Cross Explains Tech’s Evolving Research Strategy
From leading the way in cybersecurity to improving flood predictions in developing nations, Georgia Tech researchers are internationally known for their discoveries.
But there is still much to be done to make it easier for faculty members, students and others to pursue the well-respected research that occurs at Tech.
“Our goal is for people around the world to ask ‘What does Georgia Tech think?’ when they have a question or problem,” said Steve Cross, executive vice president for research. “To do this, we need to find new ways for faculty, students and post docs to explore and solve exciting problems by working together across traditional academic disciplines.”
In this two-part Q&A series, Cross will discuss Tech’s relationship with research and respond to common questions. In this installment, he explains the Institute’s evolving research strategy and the establishment of 12 core research areas.
Is research separate from the educational component of Georgia Tech?

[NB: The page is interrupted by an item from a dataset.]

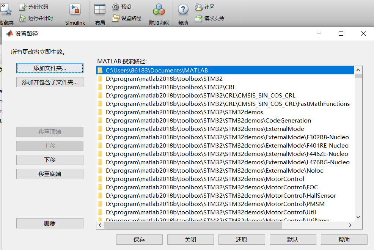
Task: Click the 删除 button
Action: [49, 223]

They are intimately linked. We do research because it is reputationally important (helping attract the best faculty, students, and postdocs) and because of its importance in economic development. But, of course, research is also key to enhancing our educational role. Our main product is, and will always be, well-educated students. It is significant that this focus remains connected to our history, specifically the initial shops and foundries of Tech. When the Institute opened its doors, students worked in those shops and foundries in parallel with their coursework — as is the case today with the research many of our students do in campus laboratories.

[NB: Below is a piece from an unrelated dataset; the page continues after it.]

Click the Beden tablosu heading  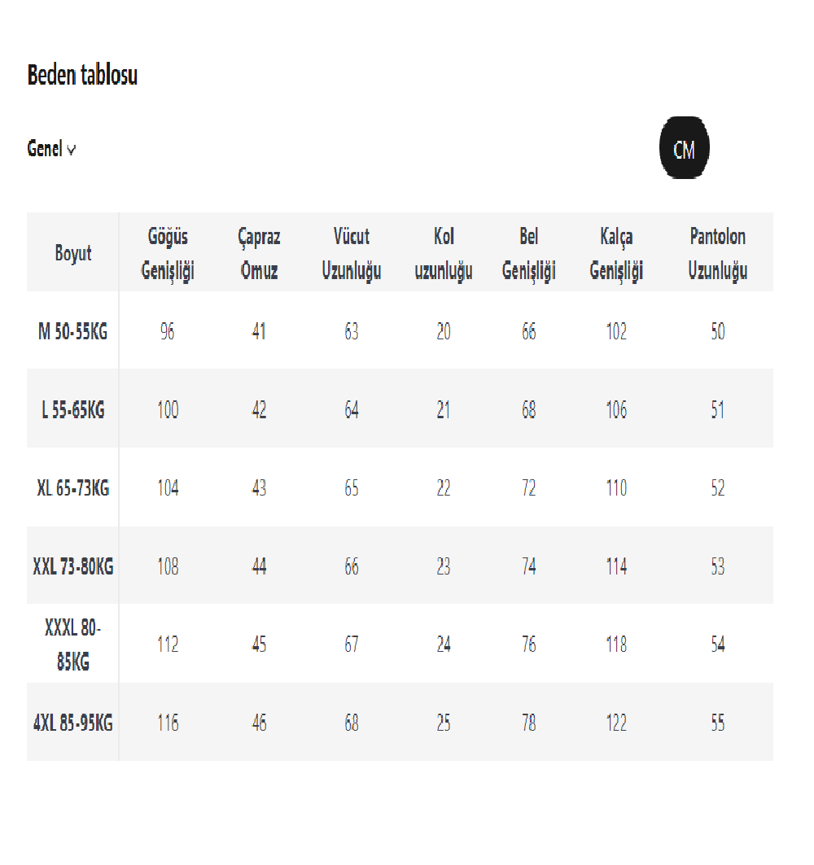coord(82,76)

What is Georgia Tech’s research strategy?
The research strategy has three objectives. The first is pursuing transformative research. We want to make it even easier to pursue research that is game-changing and leading edge, and have people asking, “What does Georgia Tech think?” The second objective is strengthening collaborative partnerships with industry, government and nonprofits. We want to be viewed as leaders who define grand challenges and engage communities in collaborative problem solving. The third objective is maximizing the economic and societal impact of our research. This strategy involves the entire Tech research enterprise: the colleges and schools, the Georgia Tech Research Institute, the Enterprise Innovation Institute, our contracting and licensing operations, our development and support functions, and our Interdisciplinary Research Institutes (IRIs). We strive to be a research environment that is powered by ideas, led by faculty, energized by students and supported by professionals as “one Georgia Tech.”
What do you see as your role in this?
My main role, and that of my team, is to support those who do the research. We are behind the scenes helping make others successful. I also have an important role in communicating and marketing the impact of our research to various stakeholders, including sponsors and alumni. In addition, I serve as an internal advocate for faculty and students, and sometimes I challenge us to do more than we may think possible.
How do you define interdisciplinary research? How does the Institute support it?
An interdisciplinary pursuit can be contrasted with a multidisciplinary one where two or more existing disciplines are involved in achieving some outcome. IRIs were created to provide intellectual crossroads where different academic pursuits could merge to explore and solve problems. They provide an environment where interaction among traditional academic disciplines is natural. It is the intersection of these fields at the boundaries of their knowledge that creates new ways of thinking about problems and new ways to solve them.
Explain our 12 core research areas.
Shortly after I was selected for this position, I was looking at a website that listed many of the centers, labs and groups across Tech. There was not much rhyme or reason to how they were grouped, and many were not even listed. Unless you had intimate knowledge about the Institute’s internal structure, it did not make much sense. Given my role in communicating and marketing our research capabilities, I wanted a better way to describe our research to the outside world. So, with help from the associate deans of research and school chairs, we constructed a master list of all the centers, labs, groups and institutes. A list of around 300 dictated that we group many into similar thematic areas. Out of this distillation process came 12 areas. It is not cast in concrete and can change when it makes sense to describe it differently.